Ad Agency Survey - Michael Ash - 2019

But ironically, when I reached out to people independently, very few of them could actually explain what their agencies stood for. And I don’t mean words like data, disruption, digital, creativity or being agile. Those are all table stakes now. I mean the reason the agency does what it does in a certain way – its purpose.

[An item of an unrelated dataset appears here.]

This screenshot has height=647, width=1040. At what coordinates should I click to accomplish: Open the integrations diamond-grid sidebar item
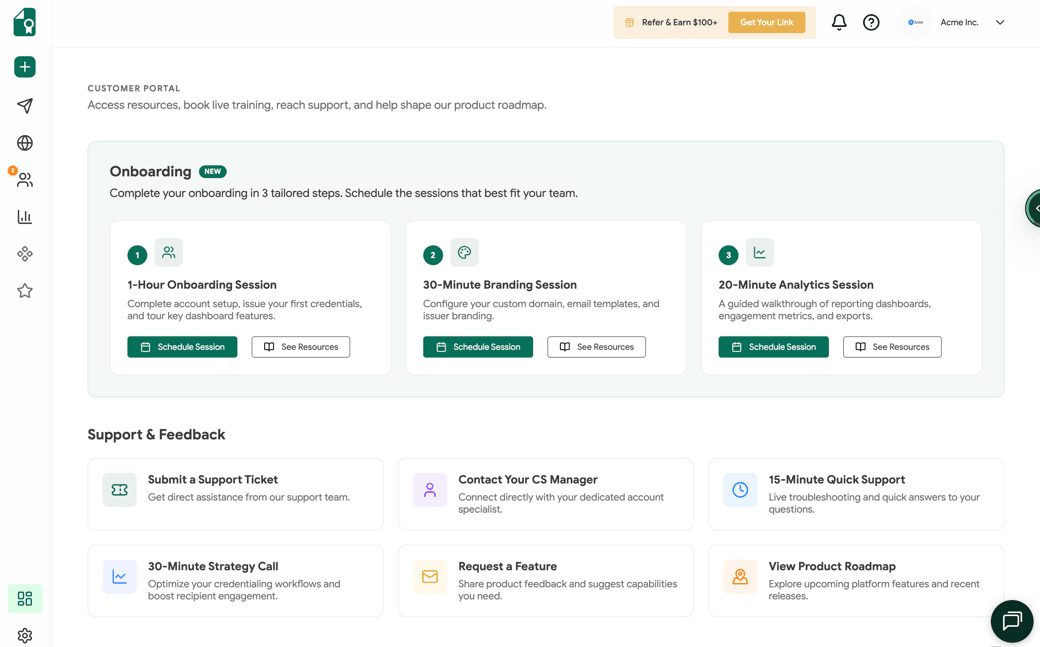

So what’s stopping us from creating a clear-cut purpose? I think part of the challenge might be that brands and practitioners are so busy looking to the stars (big data) for answers that they’re forgetting to look in their backyards to make sense of it all. In fact, we’re finding that a lot of businesses are turning to local insights to rally their troops, but they might not be realizing it. The easiest way to explain this parallel might be with some recent brand work. First, a global brand like Burger King found its purpose in daily traffic jams within Mexico City, while a tiny film festival’s pursuit to help preserve local silent films in Canada gained traction across the ocean in Italy. Both local campaigns were noticed by the global village and, ironically, get the universal appeal that most marketers are after to begin with. In short, local insights can give way to more meaningful work.

That’s the purpose we are guided by at The Local Collective, but how each agency comes up with that meaningful work and creates their own sense of purpose can be their own. As long as we put in the time to craft something meaningful to stand behind, we’ll gain more soldiers than mercenaries in our industry. Because let’s remember, the difference between a mercenary and a soldier is simple. One fights for a purpose, the other for the highest bidder.